遅れて東條寺が手を上げた。分隊毎に机が分かれており、離れた島にいる東條寺に聞こえているとは思っていなかった。どうやら小和泉を無意識に追いかけている様だった。

「では、仕事が終わったら行こうか。」

「錬太郎様。それはよろしいのですが、二社谷様にお会いにならないのですか。」

桔梗の言葉で、小和泉は多智からの伝言を思い出した。

『早急に挨拶に来い。』

姉弟子である二社谷からの呼び出しを完全に忘れていた。

―まずい。一昨日、昨日と訪問するタイミングはあった。恐らく姉弟子は、知っているはず。今日中に行かなければ命の保証が無いよね。お見舞には時間はかからないか。ならば、その後に訪問すれば、間に合うかな。―

姉弟子の笑顔を想像すると、小和泉の背に冷や汗が流れた。

「道場には見舞いの後に行くことにしよう。一緒に来る者はいるかい。」

「私はご遠慮致します。となりますと、今夜は道場へお泊りですね。」

と桔梗。

「俺は昨日行ったから、パスっす。師範代、めっちゃ機嫌良かったすよ。」

と菜花。

「触らぬ神に祟りなし。」

と鈴蘭。

「亜沙美姉様に久しぶりに会いたいです。一緒に行きます。」

東條寺一人が、同行することを楽しそうに宣言した。

―病院から道場までの短い時間だけど、錬太郎と二人きり。デートみたいでうれしいな。それに亜沙美姉様とお話しできるのも楽しみ。―

東條寺は、小和泉が追い込まれている状況を知らなかった。未だに二社谷が優しく綺麗なお姉様であることを信じていた。

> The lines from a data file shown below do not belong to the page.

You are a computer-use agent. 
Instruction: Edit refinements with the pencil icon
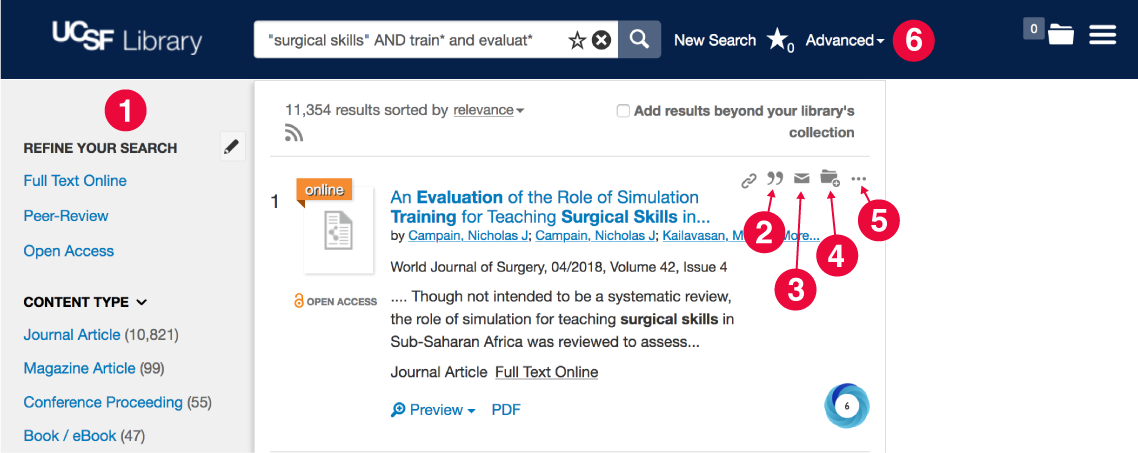click(232, 147)
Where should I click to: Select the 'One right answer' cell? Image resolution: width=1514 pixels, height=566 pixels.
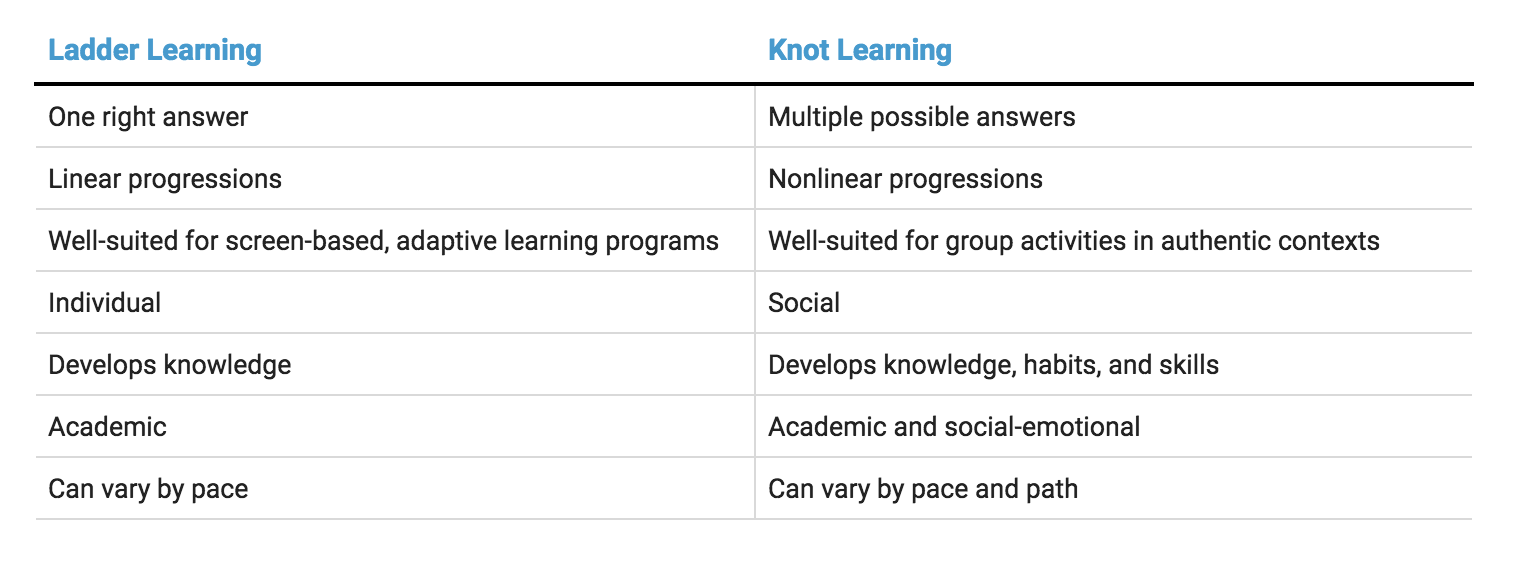tap(395, 116)
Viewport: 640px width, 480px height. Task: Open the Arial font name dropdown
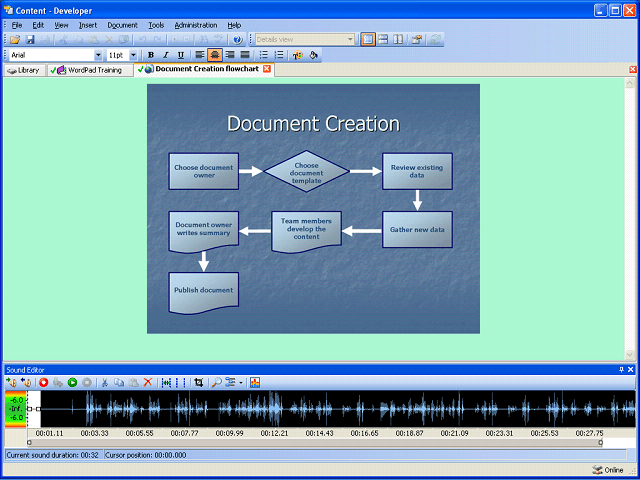coord(98,55)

―どうやら、僕の運命を皆が悟っている中、奏だけが分かっていない様だね。姉弟子が上機嫌であると言うことは、僕の命の危険度が最大値を示しているという事だろうね。行きたくは無いけど、長い間放置してきたツケかな。諦めるしかないよね。はぁ。―

小和泉は、まだ昼前だというのに憂鬱な一日を過ごすことになってしまった。